The morphology of Arrábida allows a variety of microhabitats of distinct characteristics (Mediterranean/Atlantic), mixing species of evergreen, deciduous or semi-deciduous trees. Owing to the importance of the natural vegetation, that includes the last vestiges of varying Mediterranean vegetation, the area was included in a planning process early on, in order to save and preserve the ecosystems. There are three convergent floral elements:
- Euro-Atlantic vegetation, with dominant exposures to the north, cooler humid or shaded areas;
- Mediterranean vegetation, with dominant exposures in the south, warmer, dry or luminous areas;
- Macaronesian vegetation, occupying the accidented maritime lands and arribas.
In the more eastern areas, the cliffs were populated with important species of Macaronesian flora, supporting nesting species of maritime and raptor birds protected by international convention.

====Fauna====
In total there are 213 species of vertebrates: 8 amphibians, 16 reptiles, 154 birds, and 35 mammals.

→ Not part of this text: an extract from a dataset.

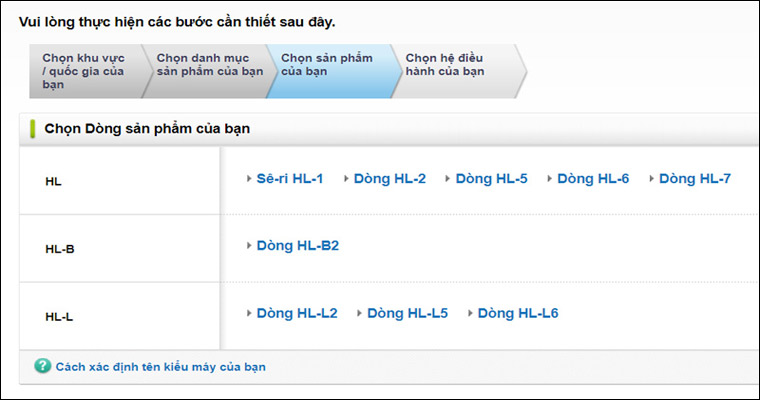Viewport: 760px width, 400px height.
Task: Open Cách xác định tên kiểu máy help link
Action: (161, 367)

===Ecoregions and protected areas===
Arrábida concentrates a vast area of diverse vegetation, that includes 42 types and subtypes of habitats, 10 prioritized as important for conservation.
- Atlantic coast maritime dune habitat, with herbaceous vegetation (grey dunes);
- Atlantic coast maritime dune habitat, with decalcified vegetation (Calluno-Ulicetea);
- Mediterranean coastal dune habitat, with forest of stone pine (Pinus pinea) or maritime pine (Pinus pinaster);
- Mediterranean arborescent thickets of bay laurel (Laurus nobilis);
- Rupicolous calcareous or basophilic grasslands of the Alysso-Sedion albi
- Semi-natural dry meadows and scrublands on limestone (Festuco-Brometalia);
- Substep grasslands and Thero-Brachypodietea annuals;
- Rocky slopes with chasmophytic vegetation and limestone slabs
- Temperate alluvial forests of common alder (Alnus glutinosa) and European ash (Fraxinus excelsior)
- Low formations of spurge (Euphorbiaceae), that include Euphorbia pedroi
The complexity and diversity of marine habitats present in the waters of Arrábida have contributed to it being a hotspot of biodiversity, with 1400 registered species occupying the space.

==Popular culture==
A stretch of road in the natural park is notable for being the scene in the 1969 James Bond film On Her Majesty's Secret Service where Tracy Bond (played by Diana Rigg) is shot dead by Irma Bunt (Ilse Steppat) in a drive-by shooting at the end of the film.

Arrábida is depicted in the video game Tom Clancy's Endwar as one of the theatres in World War III, when the U.S. Army invades Portugal in an attempt to weaken the European Federation's defences.